第二節 「内面の議会」における客観性の確保

「内面の議会」における自己調停を行う際に問題になるのが、いかにして判断の「客観性」を確保するのかという点です。「社会」における「個人」同士の価値討議においては、討議される価値は別々の当事者に属するものであるため、当事者同士の関係において主体と客体の関係性は担保されています。また、討議は言説によって行われるため第三者による判定も可能です。「内面の議会」には、このような主体と客体の関係性は存在しません。もちろん価値同士の討議を行った末に最終的に下される判断は主観的なものですが、価値討議という形式を用いて自己の統合を図る以上、やはり判断の客観性については考察されてしかるべきです。

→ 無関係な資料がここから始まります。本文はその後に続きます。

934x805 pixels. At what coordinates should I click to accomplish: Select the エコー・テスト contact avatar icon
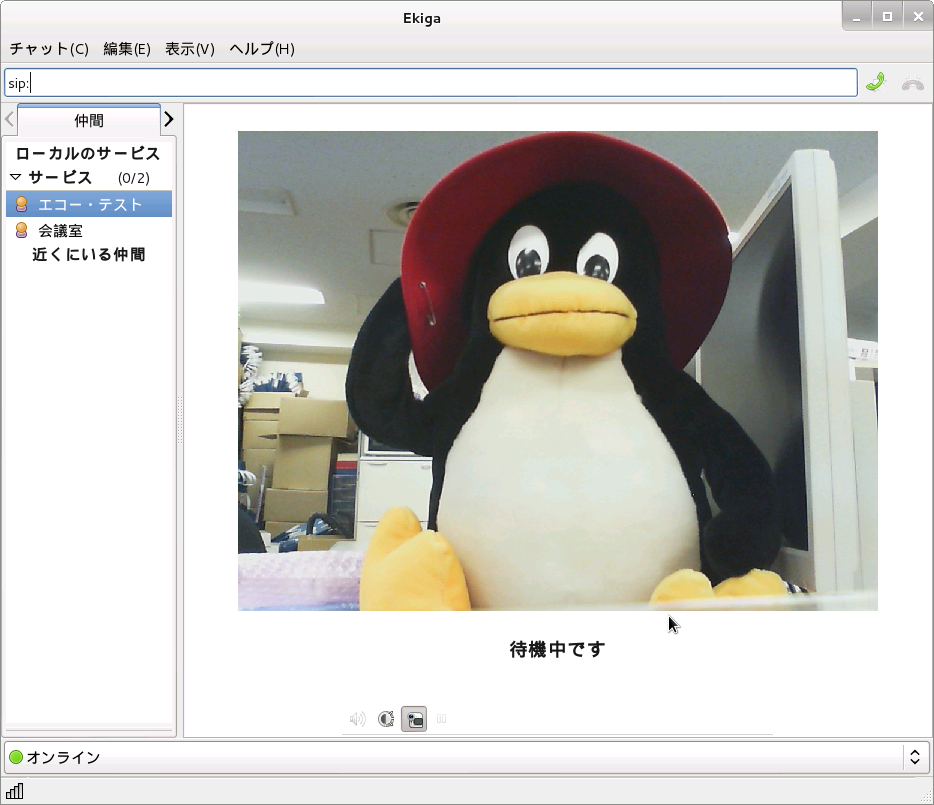point(21,203)
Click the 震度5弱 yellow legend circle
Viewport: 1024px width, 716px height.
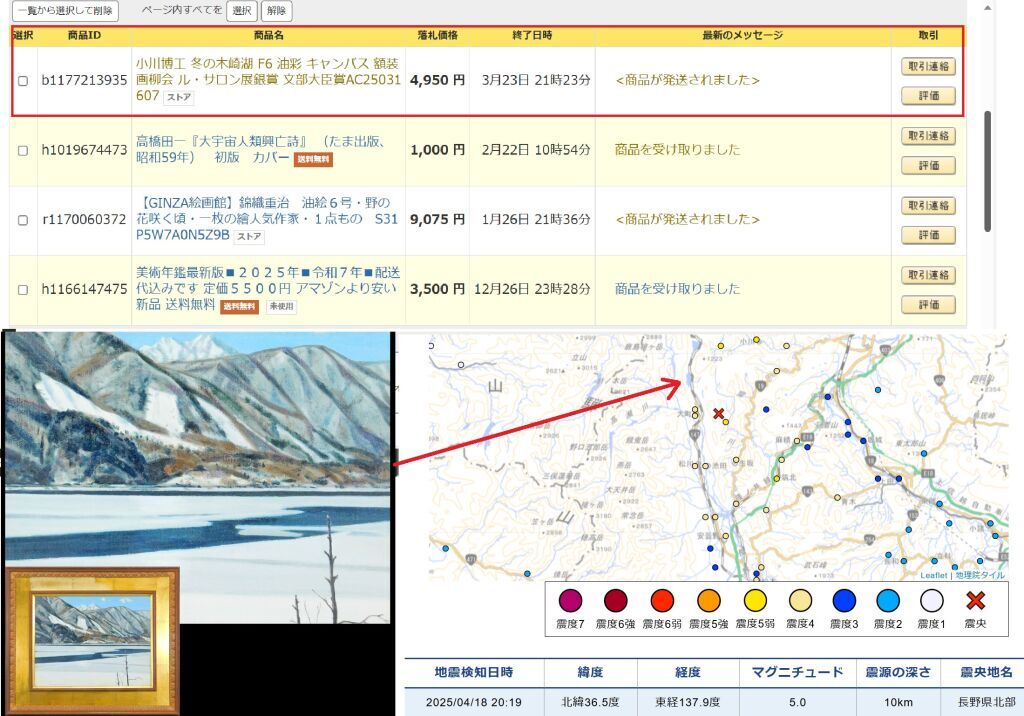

自己内で価値討議を完結させるために必要な客観性は、自己の内に客観的人格を形成することによってのみ担保されうるのではないでしょうか。この客観的人格は、社会生活において形成された価値同士を自己内において批判的に認識する役割を果たすものです。また、実存的問題に直面した際には価値同士の討議を内面において対象化し、批判的に検討します。「フィクショナルな自己像」を超越論的に認知する客観人格という意味では、この人格はG.H.ミードにおける「主我」概念に近接するものではありますが、しかしこの客観人格の役割はあくまで自己像同士の調停であり、「フィクショナルな自己」の上位でこれらを統合する概念ではありません。むしろ、あらゆる自己像の最下位に位置し、それぞれの価値同士の討議の場を用意する機能なのです。このような客観的人格の形成についてはここでは踏み込みません。いずれにせよ「内面の議会」における客観性の確保についてはさらなる検討が必要になると思います。